HOST CITY: How successful is the sports sector at boosting women's representation at executive / senior management level?
Liz Nicholl: When I look across the cohort of CEOs and chairs of National Federations of sport, there are a relatively small number of women – but we are seeing a shift at board level.
There is an expectation placed on funded sports by UK Sport and Sport England that all sport boards should be made up of at least 25 per cent women by 2017. Currently over 90 per cent of the sports we fund have women Board members and the UK Sport Board is made up of 40 per cent women.
HOST CITY: What still needs to be done to make further progress?
Liz Nicholl: We need more women in coaching generally and especially at a high performance level. We are looking into what some of the barriers might be while at the same time providing and a programme to support athletes, with an emphasis on women athletes, transitioning into coaching.

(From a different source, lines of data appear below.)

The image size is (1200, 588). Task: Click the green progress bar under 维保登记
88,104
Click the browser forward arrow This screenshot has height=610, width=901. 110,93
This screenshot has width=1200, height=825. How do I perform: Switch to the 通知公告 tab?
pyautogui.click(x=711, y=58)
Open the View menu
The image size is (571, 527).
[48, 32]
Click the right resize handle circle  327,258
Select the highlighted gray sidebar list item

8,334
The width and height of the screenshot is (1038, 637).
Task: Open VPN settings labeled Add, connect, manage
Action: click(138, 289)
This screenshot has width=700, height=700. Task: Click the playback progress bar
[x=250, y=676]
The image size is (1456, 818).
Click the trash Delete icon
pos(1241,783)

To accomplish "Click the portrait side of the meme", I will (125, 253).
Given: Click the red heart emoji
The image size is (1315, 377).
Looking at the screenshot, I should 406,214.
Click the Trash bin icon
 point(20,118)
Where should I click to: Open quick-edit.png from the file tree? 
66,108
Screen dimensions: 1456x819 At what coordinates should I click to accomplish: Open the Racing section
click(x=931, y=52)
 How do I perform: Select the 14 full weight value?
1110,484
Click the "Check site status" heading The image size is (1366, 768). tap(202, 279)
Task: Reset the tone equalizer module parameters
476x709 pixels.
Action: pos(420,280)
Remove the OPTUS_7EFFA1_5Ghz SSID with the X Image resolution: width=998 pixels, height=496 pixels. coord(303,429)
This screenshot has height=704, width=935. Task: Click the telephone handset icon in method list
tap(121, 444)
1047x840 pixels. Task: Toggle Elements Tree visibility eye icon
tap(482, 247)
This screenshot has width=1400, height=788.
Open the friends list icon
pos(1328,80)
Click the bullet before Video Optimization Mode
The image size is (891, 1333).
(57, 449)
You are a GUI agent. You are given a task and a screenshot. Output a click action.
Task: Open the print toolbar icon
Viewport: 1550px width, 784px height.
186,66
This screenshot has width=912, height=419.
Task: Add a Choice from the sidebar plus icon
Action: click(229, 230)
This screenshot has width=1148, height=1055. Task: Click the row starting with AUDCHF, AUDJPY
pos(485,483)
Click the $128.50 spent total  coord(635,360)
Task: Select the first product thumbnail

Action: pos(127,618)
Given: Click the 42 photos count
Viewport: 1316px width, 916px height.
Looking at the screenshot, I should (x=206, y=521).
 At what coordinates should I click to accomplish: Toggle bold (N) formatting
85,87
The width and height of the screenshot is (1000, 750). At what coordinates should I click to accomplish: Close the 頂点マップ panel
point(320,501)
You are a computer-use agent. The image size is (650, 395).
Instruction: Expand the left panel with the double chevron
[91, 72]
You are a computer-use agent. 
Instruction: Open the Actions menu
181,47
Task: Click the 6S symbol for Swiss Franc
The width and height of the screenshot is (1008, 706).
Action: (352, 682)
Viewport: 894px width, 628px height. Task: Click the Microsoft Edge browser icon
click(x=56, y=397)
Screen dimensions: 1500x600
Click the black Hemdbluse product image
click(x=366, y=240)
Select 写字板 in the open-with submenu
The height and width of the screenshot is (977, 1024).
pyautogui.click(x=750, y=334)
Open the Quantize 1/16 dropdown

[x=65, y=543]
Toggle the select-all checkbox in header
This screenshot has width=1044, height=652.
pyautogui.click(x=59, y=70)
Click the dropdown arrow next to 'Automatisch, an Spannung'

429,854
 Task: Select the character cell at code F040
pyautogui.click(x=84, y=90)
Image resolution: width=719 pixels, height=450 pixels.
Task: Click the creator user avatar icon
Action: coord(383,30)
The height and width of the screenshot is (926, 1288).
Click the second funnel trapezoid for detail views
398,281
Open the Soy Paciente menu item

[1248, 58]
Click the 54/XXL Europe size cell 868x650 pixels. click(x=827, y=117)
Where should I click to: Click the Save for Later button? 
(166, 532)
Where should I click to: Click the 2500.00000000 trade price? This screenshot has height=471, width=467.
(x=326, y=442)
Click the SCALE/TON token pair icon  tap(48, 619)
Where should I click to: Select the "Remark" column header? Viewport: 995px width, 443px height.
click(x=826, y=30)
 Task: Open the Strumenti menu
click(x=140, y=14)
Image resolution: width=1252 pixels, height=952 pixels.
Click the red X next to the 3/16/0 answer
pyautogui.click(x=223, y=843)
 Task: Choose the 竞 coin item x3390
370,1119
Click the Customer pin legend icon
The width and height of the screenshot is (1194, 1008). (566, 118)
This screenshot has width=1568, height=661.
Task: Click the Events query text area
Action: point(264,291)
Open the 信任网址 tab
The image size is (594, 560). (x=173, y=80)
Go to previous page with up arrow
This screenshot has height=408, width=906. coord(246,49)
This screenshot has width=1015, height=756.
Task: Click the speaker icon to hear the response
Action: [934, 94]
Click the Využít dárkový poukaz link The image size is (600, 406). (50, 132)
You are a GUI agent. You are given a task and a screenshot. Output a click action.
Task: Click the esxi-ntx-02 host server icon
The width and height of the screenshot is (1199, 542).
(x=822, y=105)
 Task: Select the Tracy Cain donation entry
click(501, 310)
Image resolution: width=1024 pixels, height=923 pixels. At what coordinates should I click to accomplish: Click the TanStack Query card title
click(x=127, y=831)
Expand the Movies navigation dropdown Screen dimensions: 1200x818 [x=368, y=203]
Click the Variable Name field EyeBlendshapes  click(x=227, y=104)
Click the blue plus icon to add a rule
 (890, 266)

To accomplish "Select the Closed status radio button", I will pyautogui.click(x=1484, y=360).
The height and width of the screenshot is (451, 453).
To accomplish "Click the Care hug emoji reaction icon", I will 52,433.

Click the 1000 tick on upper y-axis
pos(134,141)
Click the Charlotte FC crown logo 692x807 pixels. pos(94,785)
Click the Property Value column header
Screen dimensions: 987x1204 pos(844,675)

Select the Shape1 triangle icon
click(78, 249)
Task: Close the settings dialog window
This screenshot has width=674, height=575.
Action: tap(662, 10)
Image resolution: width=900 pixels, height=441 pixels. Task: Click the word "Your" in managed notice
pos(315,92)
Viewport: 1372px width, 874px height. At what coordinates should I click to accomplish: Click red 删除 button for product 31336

The biggest challenge is the limited media coverage of women’s sport. Better, balanced media coverage would unlock enormous potential and sponsorship and could massively increase the momentum for positive change. We will be hosting the Women’s Hockey World Cup in 2018 and have ambitions for other events to shine the media light more specifically on women in sport.
Personally, as a woman working in an influential role within British sport, I know there is more I could be doing to keep this issue visible and to challenge where I see inappropriate inequalities and I am determined to do so.